Suddenly he stopped, and glanced up at the houses. When he entered the somewhat sombre hall, the butler told him that they had gone in to lunch.

He gave one of the footmen his hat and stick, and passed into the dining-room. He invented a facile excuse, and having taken the vacant seat next to her, looked round to see who was there. Opposite was the Duchess of Harley, a lady of admirable good-nature and good temper, much liked by every one who knew her, and of those ample architectural proportions that in women who are not Duchesses are described by contemporary historians as stoutness.

The post on her left was occupied by Mr. His own neighbour was Mrs. Fortunately for him she had on the other side Lord Faudel, a most intelligent middle-aged mediocrity, as bald as a Ministerial statement in the House of Commons, with whom she was conversing in that intensely earnest manner which is the one unpardonable error, as he remarked once himself, that all really good people fall into, and from which none of them ever quite escape.

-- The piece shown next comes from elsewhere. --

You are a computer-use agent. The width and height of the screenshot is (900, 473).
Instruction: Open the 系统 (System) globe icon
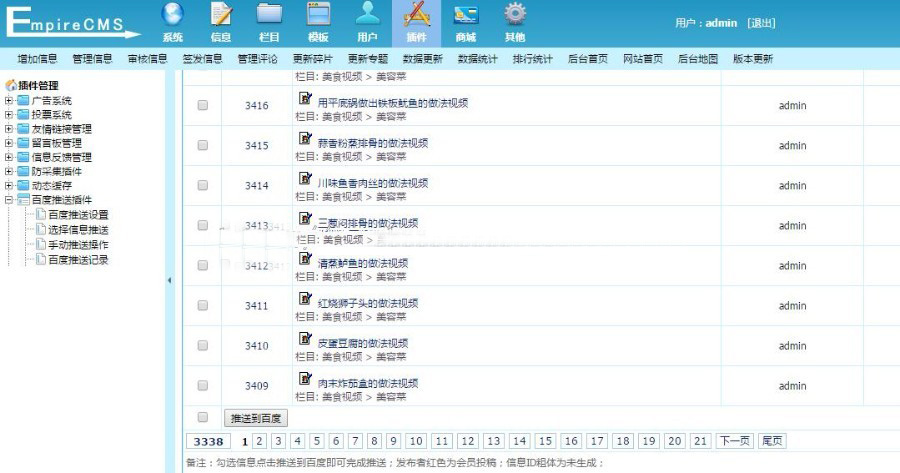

What are American dry-goods? The Duchess looked puzzled. Like all people who try to exhaust a subject, he exhausted his listeners. The Duchess sighed, and exercised her privilege of interruption. It is most unfair. And they dress well, too. They get all their dresses in Paris. And where do bad Americans go to when they die? Sir Thomas frowned. I assure you that it is an education to visit it. Erskine, plaintively. Erskine of Treadley has the world on his shelves.

We practical men like to see things, not to read about them. The Americans are an extremely interesting people. They are absolutely reasonable. I think that is their distinguishing characteristic.

Erskine, an absolutely reasonable people. I assure you there is no nonsense about the Americans. There is something unfair about its use.

It is hitting below the intellect.

Erskine, with a smile. Perhaps it was. Well, the way of paradoxes is the way of truth. To test Reality we must see it on the tight-rope. I am sure I never can make out what you are talking about. Harry, I am quite vexed with you. Why do you try to persuade our nice Mr. Dorian Gray to give up the East End? They would love his playing. It is too ugly, too horrible, too distressing. There is something terribly morbid in the modern sympathy with pain.

One should sympathize with the colour, the beauty, the joy of life. Lord Henry laughed. But, as the nineteenth century has gone bankrupt through an over-expenditure of sympathy, I would suggest that we should appeal to Science to put us straight.

The advantage of the emotions is that they lead us astray, and the advantage of Science is that it is not emotional. Vandeleur, timidly. Lord Henry looked over at Mr. For the future I shall be able to look her in the face without a blush. Lord Henry, I wish you would tell me how to become young again.You want to be famous, but then you're not happy when you are famous. If the picture could change, and I could be always what I am now! Let me think. Why had it been left for a stranger to reveal him to himself?

Learn more and more, in the speed that the world demands. When the typescript of the novel, containing over 3, words of handwritten emendations by Wilde, arrived at the Lippincott offices in the spring of , it caused immediate alarm. His behaviour seems to be reflected in the portrait and he realises that his wish has come true — the portrait is beginning to show a corrupted man while he remains unchanged physically.

He's necessary to my life as an artist. But here, more generally, Pater means any book that comes to exert a powerful influence over the lives of its readersparticularly adolescent male readers.